#### [Task]
Pull out each line of the data that includes the word "computer".

#### [Record set]
*** Begin section ***

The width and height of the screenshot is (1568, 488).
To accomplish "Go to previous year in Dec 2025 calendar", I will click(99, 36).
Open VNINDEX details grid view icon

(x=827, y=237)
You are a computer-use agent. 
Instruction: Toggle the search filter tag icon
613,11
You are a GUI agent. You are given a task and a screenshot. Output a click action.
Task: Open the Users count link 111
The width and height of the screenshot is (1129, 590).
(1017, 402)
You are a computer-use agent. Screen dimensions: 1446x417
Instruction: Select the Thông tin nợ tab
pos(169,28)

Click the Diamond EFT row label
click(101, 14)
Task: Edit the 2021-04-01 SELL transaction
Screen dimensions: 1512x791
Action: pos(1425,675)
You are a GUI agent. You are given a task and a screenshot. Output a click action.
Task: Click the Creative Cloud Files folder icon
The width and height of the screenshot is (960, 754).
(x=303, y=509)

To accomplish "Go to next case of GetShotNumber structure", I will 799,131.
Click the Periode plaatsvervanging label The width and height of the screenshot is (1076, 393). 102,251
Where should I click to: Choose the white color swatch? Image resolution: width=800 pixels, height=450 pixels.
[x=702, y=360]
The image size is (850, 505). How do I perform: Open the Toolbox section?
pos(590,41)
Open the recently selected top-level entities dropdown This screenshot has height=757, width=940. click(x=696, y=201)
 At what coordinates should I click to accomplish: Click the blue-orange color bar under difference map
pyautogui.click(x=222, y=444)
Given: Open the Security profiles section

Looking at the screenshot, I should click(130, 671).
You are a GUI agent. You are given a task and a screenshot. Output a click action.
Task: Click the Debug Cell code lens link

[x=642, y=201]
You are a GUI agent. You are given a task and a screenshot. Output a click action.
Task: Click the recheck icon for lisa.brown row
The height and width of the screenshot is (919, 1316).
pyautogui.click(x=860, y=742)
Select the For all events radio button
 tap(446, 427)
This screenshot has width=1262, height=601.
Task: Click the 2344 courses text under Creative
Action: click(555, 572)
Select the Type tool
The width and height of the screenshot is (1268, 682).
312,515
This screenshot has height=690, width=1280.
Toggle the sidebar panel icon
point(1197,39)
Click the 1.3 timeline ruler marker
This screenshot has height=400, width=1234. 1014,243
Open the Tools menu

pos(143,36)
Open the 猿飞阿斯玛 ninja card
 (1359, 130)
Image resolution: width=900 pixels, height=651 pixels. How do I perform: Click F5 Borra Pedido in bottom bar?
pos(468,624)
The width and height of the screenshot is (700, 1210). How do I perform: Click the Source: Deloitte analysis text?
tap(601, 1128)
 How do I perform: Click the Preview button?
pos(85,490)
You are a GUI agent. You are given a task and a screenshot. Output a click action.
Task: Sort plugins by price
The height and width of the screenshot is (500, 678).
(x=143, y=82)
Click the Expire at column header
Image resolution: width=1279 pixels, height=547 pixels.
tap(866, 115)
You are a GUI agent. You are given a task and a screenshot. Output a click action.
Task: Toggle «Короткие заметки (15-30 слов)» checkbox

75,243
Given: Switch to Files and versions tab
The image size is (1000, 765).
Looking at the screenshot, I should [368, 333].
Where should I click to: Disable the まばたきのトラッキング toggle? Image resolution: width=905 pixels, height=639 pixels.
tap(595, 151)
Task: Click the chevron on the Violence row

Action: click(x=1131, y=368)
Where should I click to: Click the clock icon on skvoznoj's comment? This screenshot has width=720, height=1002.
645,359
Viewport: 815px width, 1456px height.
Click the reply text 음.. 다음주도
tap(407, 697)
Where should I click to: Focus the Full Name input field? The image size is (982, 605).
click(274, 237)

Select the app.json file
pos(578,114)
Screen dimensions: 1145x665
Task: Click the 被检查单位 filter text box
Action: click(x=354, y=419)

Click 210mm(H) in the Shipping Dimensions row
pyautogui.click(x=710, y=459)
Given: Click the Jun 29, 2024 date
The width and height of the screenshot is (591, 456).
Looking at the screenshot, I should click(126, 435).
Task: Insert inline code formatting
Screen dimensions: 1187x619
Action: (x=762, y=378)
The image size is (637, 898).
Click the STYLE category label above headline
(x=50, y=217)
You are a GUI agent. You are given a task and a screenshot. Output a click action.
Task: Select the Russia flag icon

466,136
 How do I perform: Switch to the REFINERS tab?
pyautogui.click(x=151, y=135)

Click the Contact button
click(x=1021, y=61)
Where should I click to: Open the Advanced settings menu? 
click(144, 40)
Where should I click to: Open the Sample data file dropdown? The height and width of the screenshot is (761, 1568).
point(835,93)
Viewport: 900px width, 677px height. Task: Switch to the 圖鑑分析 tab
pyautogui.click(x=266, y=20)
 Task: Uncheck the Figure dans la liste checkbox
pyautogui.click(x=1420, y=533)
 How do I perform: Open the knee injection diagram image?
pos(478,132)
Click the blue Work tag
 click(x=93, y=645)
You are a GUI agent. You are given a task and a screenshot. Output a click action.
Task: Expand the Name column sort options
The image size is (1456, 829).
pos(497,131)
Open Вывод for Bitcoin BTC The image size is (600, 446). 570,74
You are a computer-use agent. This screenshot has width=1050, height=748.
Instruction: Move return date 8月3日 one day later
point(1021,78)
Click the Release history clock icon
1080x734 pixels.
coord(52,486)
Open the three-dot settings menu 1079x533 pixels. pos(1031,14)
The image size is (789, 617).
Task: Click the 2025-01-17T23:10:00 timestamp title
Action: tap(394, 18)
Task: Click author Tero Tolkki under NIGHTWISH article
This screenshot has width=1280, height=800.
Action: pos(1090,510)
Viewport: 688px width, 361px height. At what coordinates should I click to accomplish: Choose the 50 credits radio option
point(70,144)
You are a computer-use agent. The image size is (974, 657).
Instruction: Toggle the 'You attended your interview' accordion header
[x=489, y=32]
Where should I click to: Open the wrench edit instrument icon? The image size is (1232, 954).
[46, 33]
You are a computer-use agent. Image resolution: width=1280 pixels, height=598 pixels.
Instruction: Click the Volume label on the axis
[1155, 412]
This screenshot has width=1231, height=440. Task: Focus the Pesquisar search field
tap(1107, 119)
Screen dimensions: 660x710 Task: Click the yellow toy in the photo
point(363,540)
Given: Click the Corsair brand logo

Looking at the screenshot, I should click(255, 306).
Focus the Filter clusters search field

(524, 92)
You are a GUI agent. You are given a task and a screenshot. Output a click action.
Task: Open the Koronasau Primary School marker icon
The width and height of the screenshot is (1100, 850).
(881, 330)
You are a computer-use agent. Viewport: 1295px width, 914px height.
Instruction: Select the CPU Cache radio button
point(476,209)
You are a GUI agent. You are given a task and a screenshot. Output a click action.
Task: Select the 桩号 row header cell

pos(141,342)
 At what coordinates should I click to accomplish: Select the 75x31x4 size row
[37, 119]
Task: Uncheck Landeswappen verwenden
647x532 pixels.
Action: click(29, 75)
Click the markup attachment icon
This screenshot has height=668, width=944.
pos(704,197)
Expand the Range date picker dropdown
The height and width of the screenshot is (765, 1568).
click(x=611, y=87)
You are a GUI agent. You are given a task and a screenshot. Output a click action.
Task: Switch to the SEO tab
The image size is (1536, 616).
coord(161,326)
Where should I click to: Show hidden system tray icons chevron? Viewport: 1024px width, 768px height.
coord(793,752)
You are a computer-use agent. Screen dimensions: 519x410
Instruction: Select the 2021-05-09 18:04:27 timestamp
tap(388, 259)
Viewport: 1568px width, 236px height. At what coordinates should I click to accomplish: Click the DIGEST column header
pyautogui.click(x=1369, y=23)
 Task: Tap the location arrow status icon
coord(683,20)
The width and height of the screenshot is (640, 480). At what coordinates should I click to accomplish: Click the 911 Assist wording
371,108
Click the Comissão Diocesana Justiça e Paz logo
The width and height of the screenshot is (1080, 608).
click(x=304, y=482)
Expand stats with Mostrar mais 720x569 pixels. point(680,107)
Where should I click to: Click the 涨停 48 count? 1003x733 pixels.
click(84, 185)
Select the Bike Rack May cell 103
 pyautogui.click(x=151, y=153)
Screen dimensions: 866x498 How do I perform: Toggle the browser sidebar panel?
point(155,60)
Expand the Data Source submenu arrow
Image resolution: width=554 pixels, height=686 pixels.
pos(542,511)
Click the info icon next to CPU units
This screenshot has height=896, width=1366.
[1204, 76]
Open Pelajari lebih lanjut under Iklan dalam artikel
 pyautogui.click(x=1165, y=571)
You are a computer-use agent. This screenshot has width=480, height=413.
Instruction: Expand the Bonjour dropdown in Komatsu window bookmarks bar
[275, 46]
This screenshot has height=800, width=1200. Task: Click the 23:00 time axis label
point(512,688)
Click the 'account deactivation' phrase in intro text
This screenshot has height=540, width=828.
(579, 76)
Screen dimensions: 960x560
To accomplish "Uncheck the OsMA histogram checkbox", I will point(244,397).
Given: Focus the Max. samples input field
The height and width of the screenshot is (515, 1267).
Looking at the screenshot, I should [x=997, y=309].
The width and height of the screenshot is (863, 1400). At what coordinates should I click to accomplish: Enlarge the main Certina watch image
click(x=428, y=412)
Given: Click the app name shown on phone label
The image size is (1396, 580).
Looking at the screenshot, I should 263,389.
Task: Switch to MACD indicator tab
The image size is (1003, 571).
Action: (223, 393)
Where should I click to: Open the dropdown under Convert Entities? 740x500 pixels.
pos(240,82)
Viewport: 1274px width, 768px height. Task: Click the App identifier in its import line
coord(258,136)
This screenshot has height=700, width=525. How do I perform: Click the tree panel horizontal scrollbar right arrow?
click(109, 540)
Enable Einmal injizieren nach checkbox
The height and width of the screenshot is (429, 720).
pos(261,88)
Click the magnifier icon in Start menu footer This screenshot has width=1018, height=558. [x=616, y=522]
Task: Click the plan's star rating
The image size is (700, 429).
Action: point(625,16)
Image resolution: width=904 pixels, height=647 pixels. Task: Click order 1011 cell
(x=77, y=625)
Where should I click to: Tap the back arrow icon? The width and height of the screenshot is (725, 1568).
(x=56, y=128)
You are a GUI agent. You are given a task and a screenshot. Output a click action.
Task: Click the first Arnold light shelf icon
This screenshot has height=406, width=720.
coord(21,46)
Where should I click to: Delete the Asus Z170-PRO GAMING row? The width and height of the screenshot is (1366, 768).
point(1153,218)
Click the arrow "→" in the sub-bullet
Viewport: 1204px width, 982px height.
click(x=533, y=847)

*** End section ***

#### [Output of the exercise]
You are a computer-use agent. 
You are a computer-use agent. Screen dimensions: 1446x417
You are a computer-use agent. This screenshot has width=1050, height=748.
You are a computer-use agent. The image size is (974, 657).
You are a computer-use agent. Image resolution: width=1280 pixels, height=598 pixels.
You are a computer-use agent. Viewport: 1295px width, 914px height.
You are a computer-use agent. Screen dimensions: 519x410
You are a computer-use agent. This screenshot has width=480, height=413.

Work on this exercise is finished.